= Work item =
Restate the records exactly. Include all of them.

= Material to process =
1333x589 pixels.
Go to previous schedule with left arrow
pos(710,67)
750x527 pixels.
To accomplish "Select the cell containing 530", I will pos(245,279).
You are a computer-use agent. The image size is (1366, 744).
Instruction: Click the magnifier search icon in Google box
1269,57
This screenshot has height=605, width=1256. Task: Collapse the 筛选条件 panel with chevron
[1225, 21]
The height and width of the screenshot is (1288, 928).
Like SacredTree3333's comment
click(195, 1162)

= Task solution =
1333x589 pixels.
Go to previous schedule with left arrow
pos(710,67)
750x527 pixels.
To accomplish "Select the cell containing 530", I will pos(245,279).
You are a computer-use agent. The image size is (1366, 744).
Instruction: Click the magnifier search icon in Google box
1269,57
This screenshot has height=605, width=1256. Task: Collapse the 筛选条件 panel with chevron
[1225, 21]
The height and width of the screenshot is (1288, 928).
Like SacredTree3333's comment
click(195, 1162)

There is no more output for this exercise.